On voit encore des dirigeants acheter leur nom de domaine en 5 minutes, un soir, sur un coup de tête, parce que le site doit sortir vite. Trois ans plus tard, ils veulent en changer parce que le nom ne correspond plus à l'activité ou qu'il ne s'écrit pas au téléphone sans épeler deux fois. Changer de domaine à ce moment-là, c'est perdre du référencement, des emails et parfois des mois de trafic. Autant bien choisir dès le départ.
Extension : .fr, .com ou autre
Pour une activité ancrée en France, le .fr reste le choix le plus lisible : il rassure un client français et coûte en général entre 8 et 15 euros par an. Le .com a un côté plus international et reste la référence mentale de beaucoup de gens, mais les bons noms courts sont presque tous pris depuis longtemps. Certaines activités utilisent des extensions comme .shop, .studio ou .paris pour se démarquer, mais ça reste un choix secondaire : mieux vaut un .fr disponible qu'un .com bricolé avec un tiret ou un chiffre en rab.
Notre règle en agence : si le .fr et le .com du même nom sont disponibles, on prend les deux et on redirige l'un vers l'autre. Ça coûte 10 à 15 euros de plus par an et ça évite qu'un concurrent récupère l'autre extension avec votre nom dessus.
Longueur et facilité à l'oral
Un nom de domaine se dit au téléphone, se lit sur un camion, se retape de mémoire après avoir vu une pub. Si vous devez épeler lettre par lettre à chaque fois, c'est un frein réel. Visez un nom de 2 à 3 mots maximum, sans tiret si possible, sans chiffre, et sans double lettre piège (deux "s" ou deux "n" qui se ressemblent à l'oral). Un menuisier qui s'appelle "Menuiserie Dubois" gagnera à réserver dubois-menuiserie.fr plutôt qu'un nom-valise imprononçable inventé pour caser un mot-clé.
Faut-il mettre un mot-clé dans le nom de domaine
Mettre "plombier-paris.fr" plutôt que le nom de votre entreprise peut sembler malin pour le référencement, mais l'impact SEO réel d'un mot-clé dans le domaine est faible depuis plusieurs années.
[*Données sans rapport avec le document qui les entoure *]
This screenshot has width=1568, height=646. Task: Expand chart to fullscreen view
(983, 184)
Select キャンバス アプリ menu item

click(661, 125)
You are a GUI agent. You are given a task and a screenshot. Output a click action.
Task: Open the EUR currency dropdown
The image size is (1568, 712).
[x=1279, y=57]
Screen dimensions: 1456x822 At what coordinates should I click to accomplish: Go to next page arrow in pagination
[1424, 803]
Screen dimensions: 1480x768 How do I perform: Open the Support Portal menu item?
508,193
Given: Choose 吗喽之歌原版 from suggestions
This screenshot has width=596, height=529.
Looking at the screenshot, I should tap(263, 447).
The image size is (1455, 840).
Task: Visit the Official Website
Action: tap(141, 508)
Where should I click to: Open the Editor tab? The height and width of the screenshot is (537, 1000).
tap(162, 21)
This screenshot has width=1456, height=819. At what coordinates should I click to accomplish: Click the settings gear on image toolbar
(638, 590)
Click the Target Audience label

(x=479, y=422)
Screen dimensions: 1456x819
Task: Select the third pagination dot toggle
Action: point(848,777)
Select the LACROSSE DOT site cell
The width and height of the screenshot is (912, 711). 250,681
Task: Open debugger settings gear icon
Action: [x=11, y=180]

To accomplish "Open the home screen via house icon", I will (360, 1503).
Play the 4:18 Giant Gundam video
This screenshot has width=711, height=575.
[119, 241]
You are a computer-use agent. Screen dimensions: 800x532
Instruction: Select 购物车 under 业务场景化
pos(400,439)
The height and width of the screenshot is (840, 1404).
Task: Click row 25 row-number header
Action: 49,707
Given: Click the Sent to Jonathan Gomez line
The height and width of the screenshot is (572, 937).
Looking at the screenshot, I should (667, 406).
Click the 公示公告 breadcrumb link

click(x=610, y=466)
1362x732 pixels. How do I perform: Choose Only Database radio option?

Ce qui compte, c'est le contenu des pages, pas l'URL. En revanche, un nom de domaine descriptif reste utile pour la clarté : un client qui voit "boulangerie-martin.fr" sait immédiatement à qui il a affaire, ce qui n'est pas le cas avec un nom de marque obscur pour quelqu'un qui ne vous connaît pas encore.
Vérifier la disponibilité réelle avant d'acheter
Un nom peut être libre en .fr mais déjà utilisé par une marque déposée à l'INPI dans votre secteur : vérifiez la base de l'INPI avant d'investir dans une identité visuelle et des impressions. Vérifiez aussi les réseaux sociaux : si "@monentreprise" est déjà pris partout, ça complique la cohérence de marque. Enfin, méfiez-vous des noms trop proches d'un concurrent existant, qui peuvent générer de la confusion chez vos clients ou, dans les cas sérieux, un litige.
Qui doit être propriétaire du domaine
C'est le point le plus sous-estimé : le nom de domaine doit toujours être enregistré au nom de votre entreprise (SIRET), avec votre adresse email de contact administratif, jamais au nom de l'agence ou du prestataire qui vous a aidé. On a vu des dirigeants perdre l'accès total à leur domaine parce que le prestataire qui l'avait enregistré à son nom a fermé boutique ou a coupé les ponts. Vérifiez ce point dès l'achat, ou faites-le vérifier lors d'une refonte de site si vous héritez d'un domaine acheté par quelqu'un d'autre avant vous.
Le conseil qu'on donne systématiquement
Achetez le domaine pour 2 ans d'un coup plutôt qu'en renouvellement annuel automatique : ça coûte à peine plus cher et ça évite la mauvaise surprise d'un domaine expiré faute de carte bancaire à jour. Activez aussi la protection WHOIS (souvent gratuite chez les bons registrars) pour éviter que votre adresse et votre téléphone personnel traînent publiquement. Et notez la date de renouvellement dans votre agenda, même avec le renouvellement automatique activé : un domaine perdu pour 20 euros impayés, ça arrive plus souvent qu'on ne le pense, et le récupérer ensuite peut coûter plusieurs centaines d'euros à un tiers qui l'aura racheté entre-temps.